DATA TO PROCESS —
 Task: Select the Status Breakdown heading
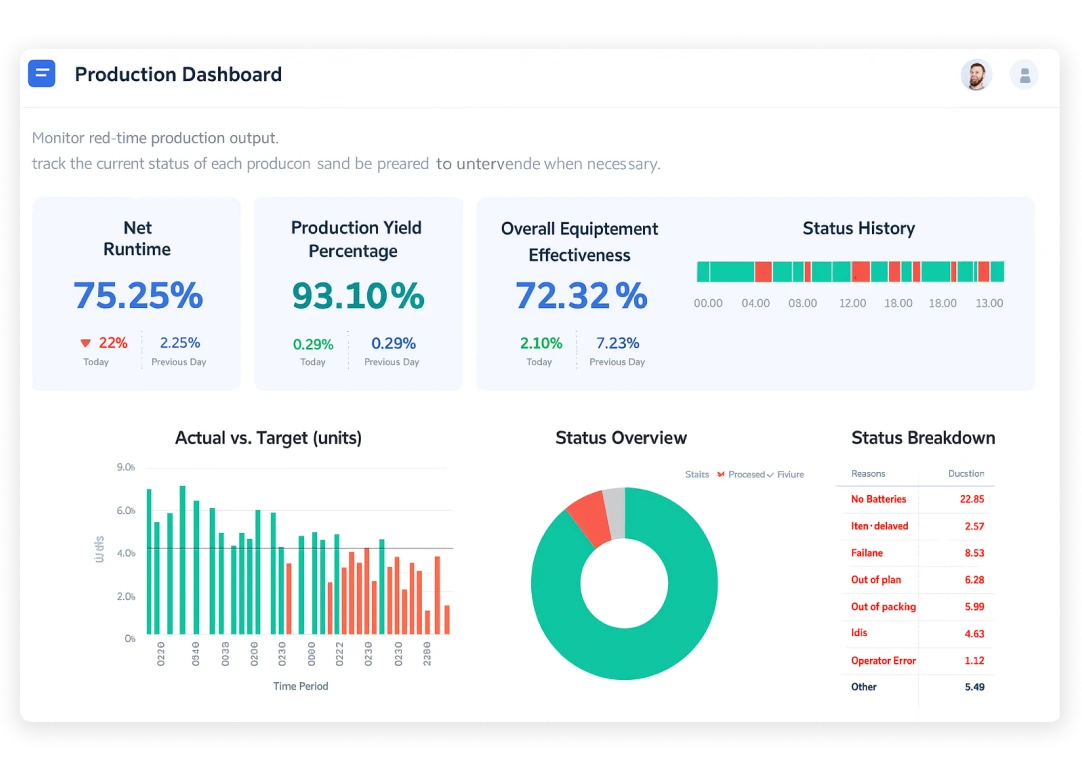click(x=923, y=438)
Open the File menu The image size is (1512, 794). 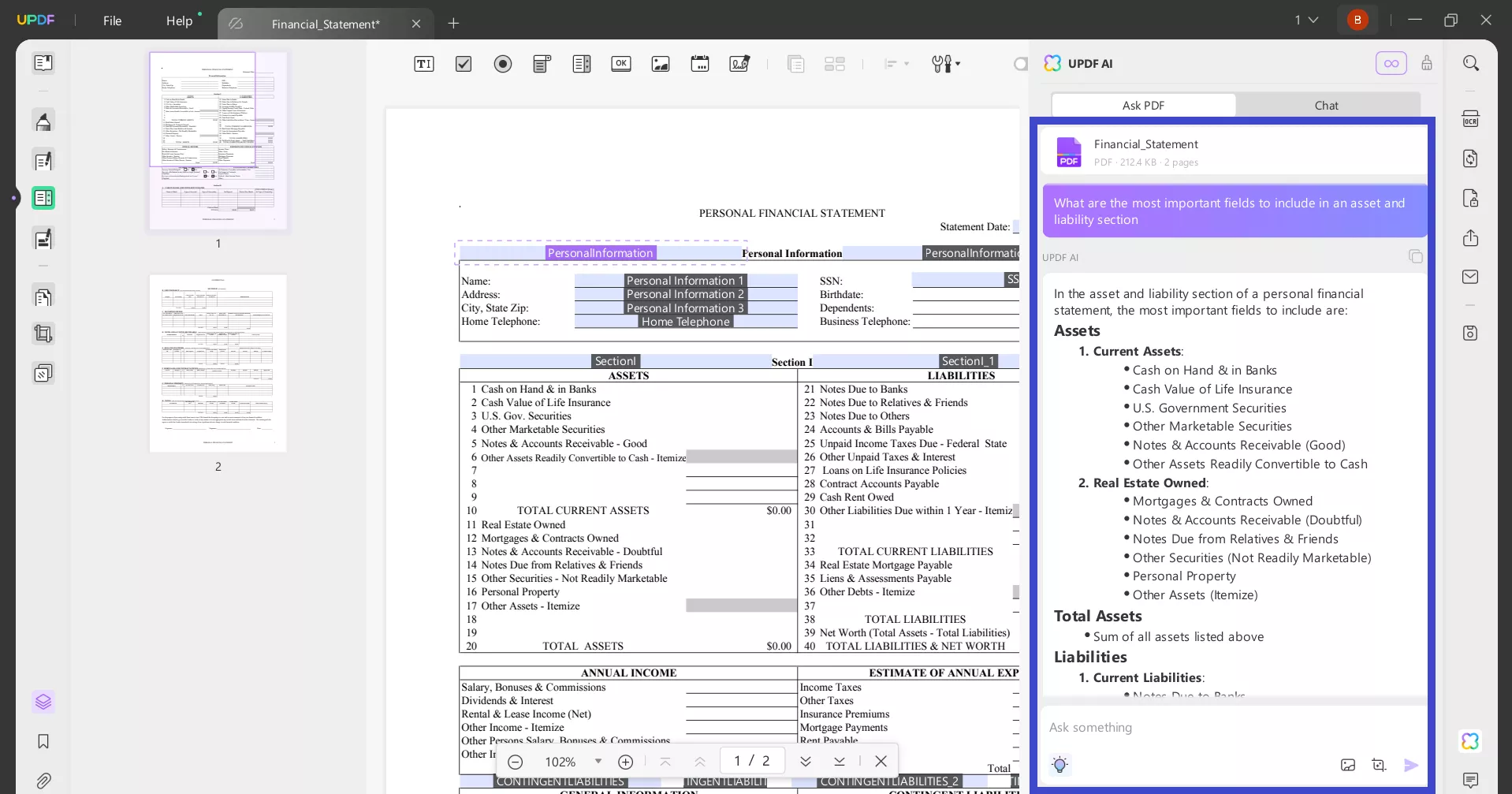112,21

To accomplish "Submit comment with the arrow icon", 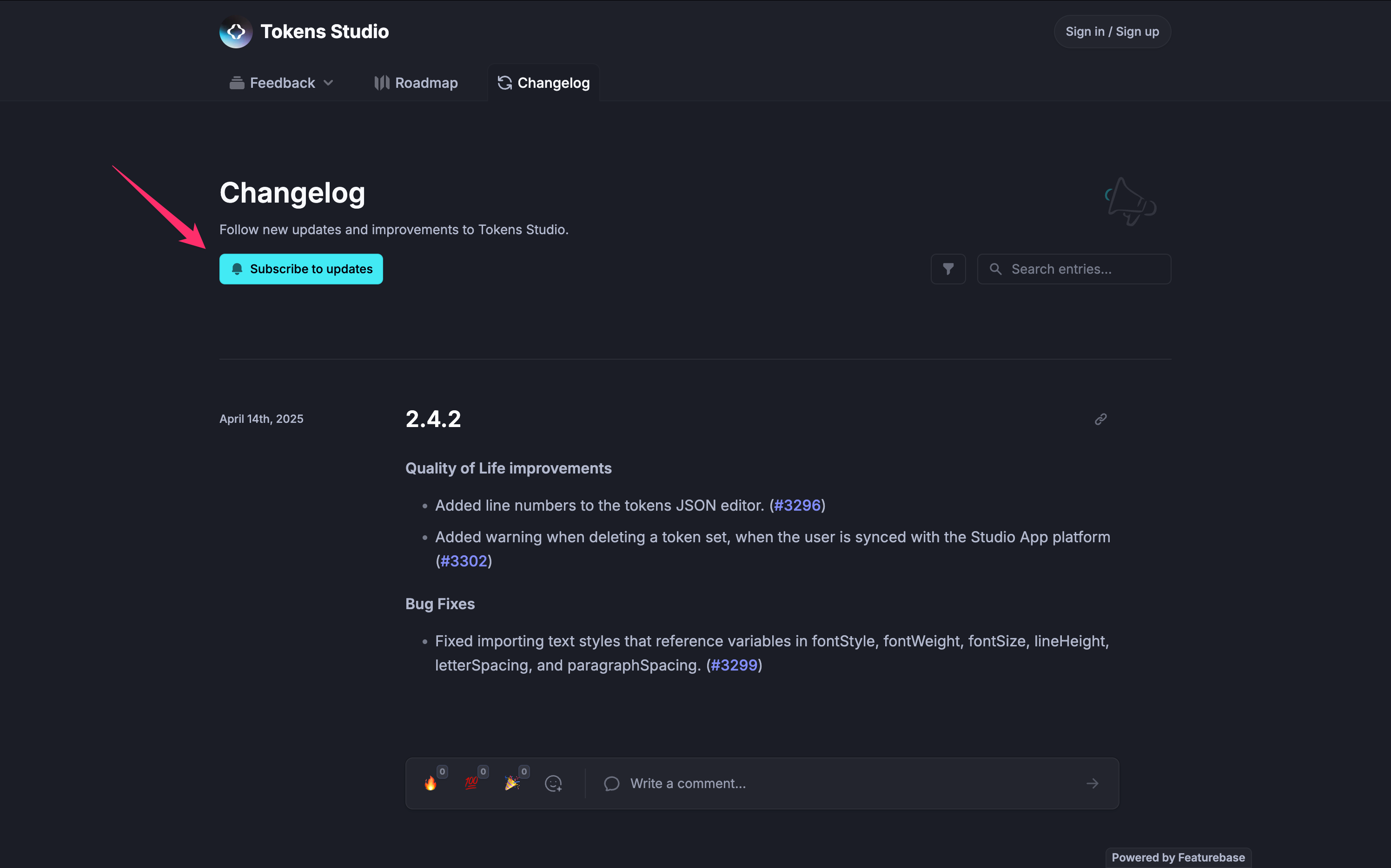I will coord(1093,783).
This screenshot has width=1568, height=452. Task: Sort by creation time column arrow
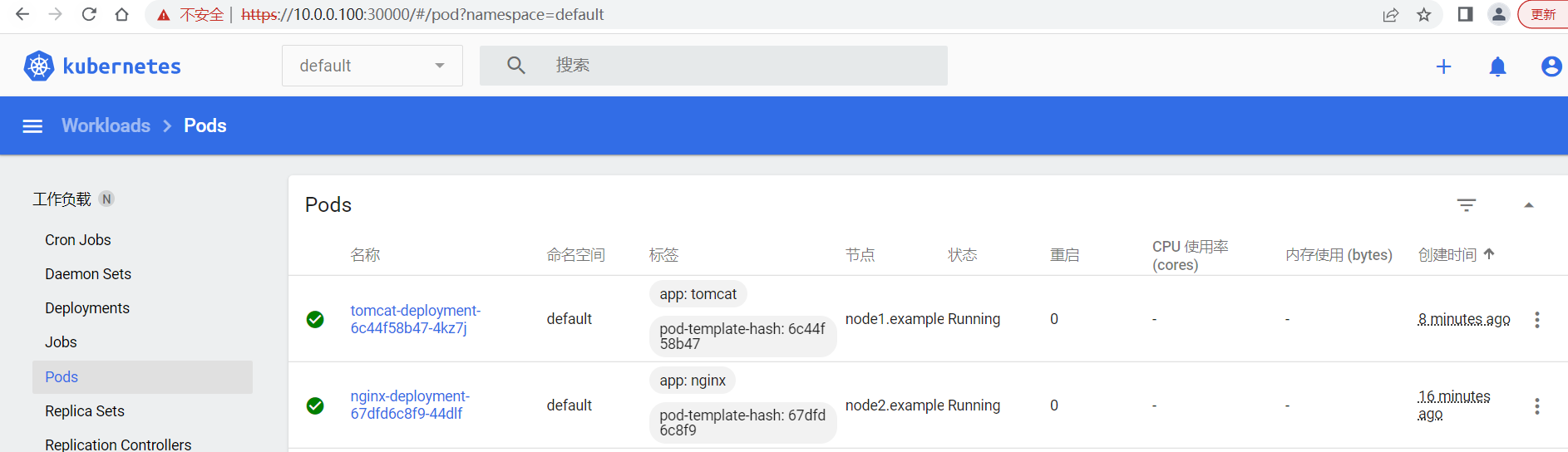click(1489, 254)
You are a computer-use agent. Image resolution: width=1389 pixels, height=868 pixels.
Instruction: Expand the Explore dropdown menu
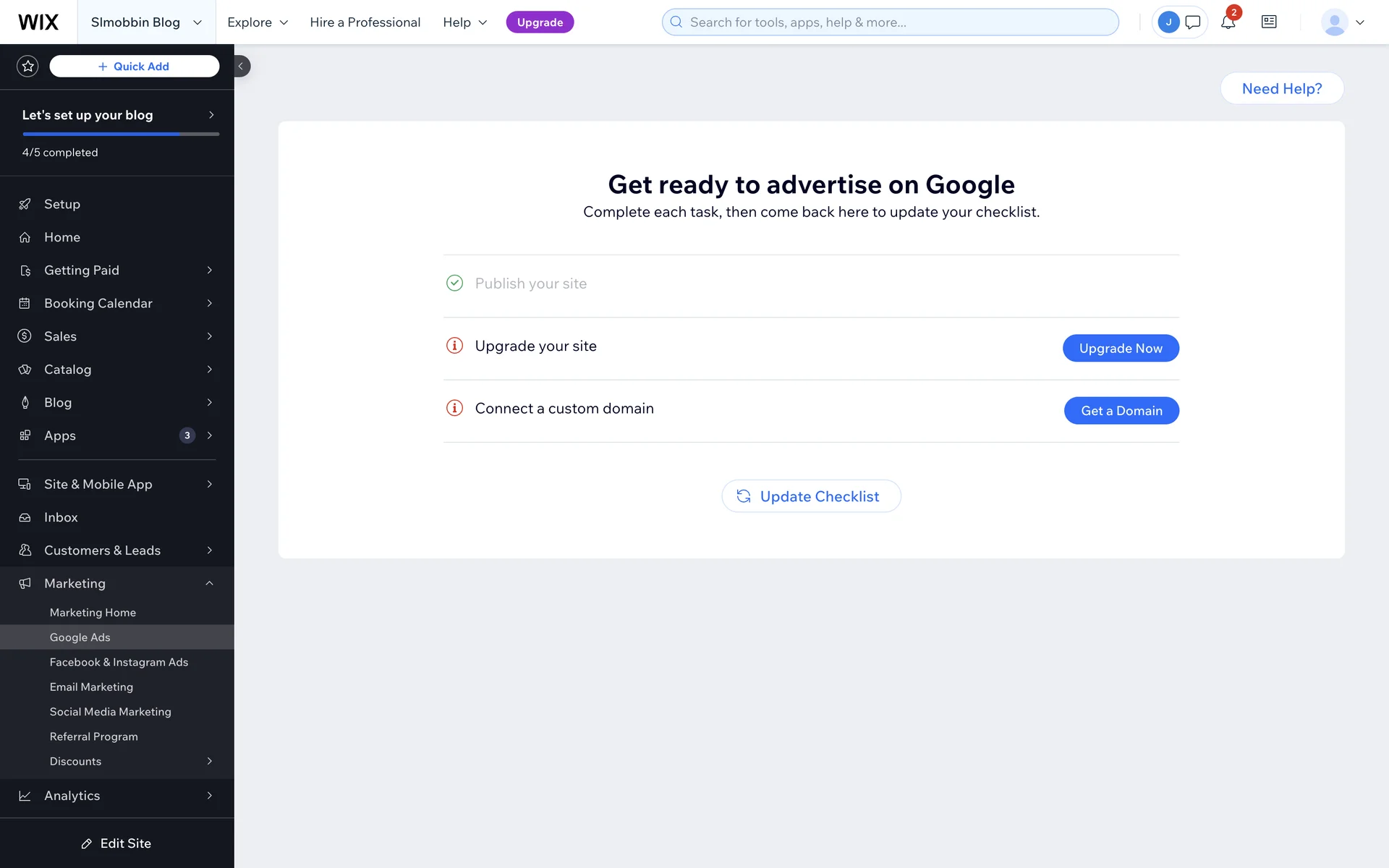point(258,22)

REQUIRED WORK — Write down exactly the lines running from the line with "You are a computer-use" through the end of the material, both ends included, and none of the pictures.

EXERCISE RESPONSE —
You are a computer-use agent. Image resolution: width=1389 pixels, height=868 pixels.
Instruction: Expand the Explore dropdown menu
point(258,22)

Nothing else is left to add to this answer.